Record list
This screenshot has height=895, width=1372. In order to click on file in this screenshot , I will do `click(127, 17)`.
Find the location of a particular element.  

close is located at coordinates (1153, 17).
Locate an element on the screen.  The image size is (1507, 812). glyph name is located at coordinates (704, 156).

==

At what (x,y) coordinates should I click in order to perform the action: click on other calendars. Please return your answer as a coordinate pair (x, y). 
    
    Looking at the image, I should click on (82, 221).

Aim of the task
Reproduce the items verbatim from the line with "This screenshot has" to the line with "Locate an element".

Result
This screenshot has height=895, width=1372. In order to click on file in this screenshot , I will do `click(127, 17)`.
Find the location of a particular element.  

close is located at coordinates (1153, 17).
Locate an element on the screen.  The image size is (1507, 812). glyph name is located at coordinates (704, 156).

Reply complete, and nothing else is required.